BEGIN EXCERPT PROVIDED

Happy Chinese New Year! Today marks the start of The Chinese New Year and will be celebrated across the globe by more than a billion people, making it one of the world’s biggest holidays. The Chinese New Year is based on the traditional lunar calendar, rather than the modern calendar which is now used on most countries (including China) and represents a “way of ancestors keeping track of the flow of time”. The date of the Chinese New Year changes every year as it starts after the second full moon to occur after the winter solstice. It is also the start of a bigger celebration called the Lantern Festival, which ends on the 15th February.
As many of you will know, each new year is associated with one of the twelve signs of the Chinese zodiac. This year it is the year of the Monkey, and according to the Telegraph, those who make their debut this year are sociable, smart, innovative and self-assured but can also be selfish, arrogant and jealous. Of course, it’s not advisable to take this too seriously as the characteristics of the Chinese zodiac animals are based on tradition, and not science. Those born in the Year of the Monkey will also share their sign with the likes of Julius Caesar, Leonardo da Vinci, Charles Dickens, Tom Hanks, Mick Jagger, Eleanor Roosevelt, and Miley Cyrus.

END EXCERPT PROVIDED

**PARTS OF THE EXERCISE**:
A - Answer these questions using the Chinese New Year passage:
(i) How many people celebrate the Chinese New Year across the globe?
(ii) What bigger celebration does the new year begin, and on what date does it end?
(iii) Which zodiac animal is this year associated with?
B - Repeat the Chinese New Year passage word for word, starting at "As many of you" and ending at "and Miley Cyrus.".

BEGIN INFORMATION SUPPLIED

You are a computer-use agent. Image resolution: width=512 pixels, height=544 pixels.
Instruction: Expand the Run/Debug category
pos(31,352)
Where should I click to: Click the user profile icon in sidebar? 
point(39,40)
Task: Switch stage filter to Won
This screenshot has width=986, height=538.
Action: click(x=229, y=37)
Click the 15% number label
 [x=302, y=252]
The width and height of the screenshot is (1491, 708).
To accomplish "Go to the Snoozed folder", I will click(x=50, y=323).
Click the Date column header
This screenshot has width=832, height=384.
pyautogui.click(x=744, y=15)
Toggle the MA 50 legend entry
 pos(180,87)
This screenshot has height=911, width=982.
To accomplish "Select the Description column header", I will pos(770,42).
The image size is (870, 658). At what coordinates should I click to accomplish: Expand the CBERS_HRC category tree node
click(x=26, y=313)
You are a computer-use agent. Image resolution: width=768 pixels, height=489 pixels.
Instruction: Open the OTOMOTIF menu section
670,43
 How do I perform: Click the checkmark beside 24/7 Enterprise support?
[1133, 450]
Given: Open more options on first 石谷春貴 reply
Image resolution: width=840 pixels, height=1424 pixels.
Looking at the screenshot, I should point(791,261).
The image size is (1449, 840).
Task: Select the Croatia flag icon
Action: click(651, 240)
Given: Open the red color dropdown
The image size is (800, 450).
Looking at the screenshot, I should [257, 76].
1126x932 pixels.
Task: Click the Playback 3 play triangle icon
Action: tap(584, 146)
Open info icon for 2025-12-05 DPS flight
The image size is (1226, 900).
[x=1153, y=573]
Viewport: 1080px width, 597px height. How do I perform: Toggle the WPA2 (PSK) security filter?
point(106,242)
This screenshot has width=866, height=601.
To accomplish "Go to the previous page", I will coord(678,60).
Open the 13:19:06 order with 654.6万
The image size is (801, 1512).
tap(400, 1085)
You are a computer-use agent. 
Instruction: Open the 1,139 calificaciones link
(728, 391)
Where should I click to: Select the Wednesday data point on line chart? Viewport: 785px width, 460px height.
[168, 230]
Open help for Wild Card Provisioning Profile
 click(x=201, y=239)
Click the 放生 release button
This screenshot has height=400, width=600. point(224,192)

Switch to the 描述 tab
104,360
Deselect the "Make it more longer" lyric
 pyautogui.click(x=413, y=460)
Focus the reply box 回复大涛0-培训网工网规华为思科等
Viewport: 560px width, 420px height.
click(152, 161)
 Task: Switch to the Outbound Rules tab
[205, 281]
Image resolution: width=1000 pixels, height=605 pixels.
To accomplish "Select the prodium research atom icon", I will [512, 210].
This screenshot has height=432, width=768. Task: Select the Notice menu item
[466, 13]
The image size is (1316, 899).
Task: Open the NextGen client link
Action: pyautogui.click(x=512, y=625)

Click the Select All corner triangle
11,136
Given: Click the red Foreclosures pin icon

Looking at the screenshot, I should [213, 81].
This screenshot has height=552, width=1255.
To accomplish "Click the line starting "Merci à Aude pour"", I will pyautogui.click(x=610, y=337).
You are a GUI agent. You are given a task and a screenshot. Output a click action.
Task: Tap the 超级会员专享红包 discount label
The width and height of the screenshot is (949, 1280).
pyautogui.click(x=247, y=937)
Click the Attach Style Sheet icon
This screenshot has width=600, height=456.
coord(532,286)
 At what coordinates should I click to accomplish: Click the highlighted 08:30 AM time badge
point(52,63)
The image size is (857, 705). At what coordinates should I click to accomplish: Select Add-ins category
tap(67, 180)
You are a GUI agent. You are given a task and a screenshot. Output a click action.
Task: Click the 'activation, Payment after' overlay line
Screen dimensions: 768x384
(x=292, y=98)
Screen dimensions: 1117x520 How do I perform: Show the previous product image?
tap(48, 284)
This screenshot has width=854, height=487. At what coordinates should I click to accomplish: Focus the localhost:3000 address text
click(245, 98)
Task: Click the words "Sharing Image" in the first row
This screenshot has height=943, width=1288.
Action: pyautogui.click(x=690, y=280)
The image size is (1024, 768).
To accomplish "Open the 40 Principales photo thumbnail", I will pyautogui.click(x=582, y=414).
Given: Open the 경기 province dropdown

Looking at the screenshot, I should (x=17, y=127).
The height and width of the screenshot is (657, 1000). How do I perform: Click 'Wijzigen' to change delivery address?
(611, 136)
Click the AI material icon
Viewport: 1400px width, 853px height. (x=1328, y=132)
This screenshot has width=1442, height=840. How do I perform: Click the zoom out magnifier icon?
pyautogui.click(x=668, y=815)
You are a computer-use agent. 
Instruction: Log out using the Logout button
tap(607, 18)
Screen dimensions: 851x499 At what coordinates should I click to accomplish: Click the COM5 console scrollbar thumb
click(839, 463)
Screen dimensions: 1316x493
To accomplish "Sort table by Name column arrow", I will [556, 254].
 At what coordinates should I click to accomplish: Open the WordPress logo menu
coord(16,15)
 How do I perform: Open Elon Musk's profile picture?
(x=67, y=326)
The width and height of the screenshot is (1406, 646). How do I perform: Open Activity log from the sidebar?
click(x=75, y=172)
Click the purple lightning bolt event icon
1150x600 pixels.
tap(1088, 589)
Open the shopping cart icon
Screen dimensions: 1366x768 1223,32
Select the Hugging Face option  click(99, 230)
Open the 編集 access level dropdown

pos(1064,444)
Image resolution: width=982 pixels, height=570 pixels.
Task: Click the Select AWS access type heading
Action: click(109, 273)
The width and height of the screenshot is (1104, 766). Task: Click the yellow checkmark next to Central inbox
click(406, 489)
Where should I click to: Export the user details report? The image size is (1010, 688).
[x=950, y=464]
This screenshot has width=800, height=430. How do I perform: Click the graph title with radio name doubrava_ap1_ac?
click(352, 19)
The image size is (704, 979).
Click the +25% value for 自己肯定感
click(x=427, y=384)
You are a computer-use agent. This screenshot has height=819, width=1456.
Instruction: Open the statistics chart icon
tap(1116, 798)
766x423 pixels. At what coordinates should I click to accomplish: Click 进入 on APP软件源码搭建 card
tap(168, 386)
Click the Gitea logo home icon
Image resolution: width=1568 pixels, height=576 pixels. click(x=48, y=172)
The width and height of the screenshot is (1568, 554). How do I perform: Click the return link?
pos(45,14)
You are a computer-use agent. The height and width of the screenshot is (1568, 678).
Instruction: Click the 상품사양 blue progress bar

END INFORMATION SUPPLIED

**SOLUTIONS TO THE PROBLEMS**:
A -
(i) More than a billion people.
(ii) The Lantern Festival, which ends on the 15th February.
(iii) The Monkey.

B -
As many of you will know, each new year is associated with one of the twelve signs of the Chinese zodiac. This year it is the year of the Monkey, and according to the Telegraph, those who make their debut this year are sociable, smart, innovative and self-assured but can also be selfish, arrogant and jealous. Of course, it’s not advisable to take this too seriously as the characteristics of the Chinese zodiac animals are based on tradition, and not science. Those born in the Year of the Monkey will also share their sign with the likes of Julius Caesar, Leonardo da Vinci, Charles Dickens, Tom Hanks, Mick Jagger, Eleanor Roosevelt, and Miley Cyrus.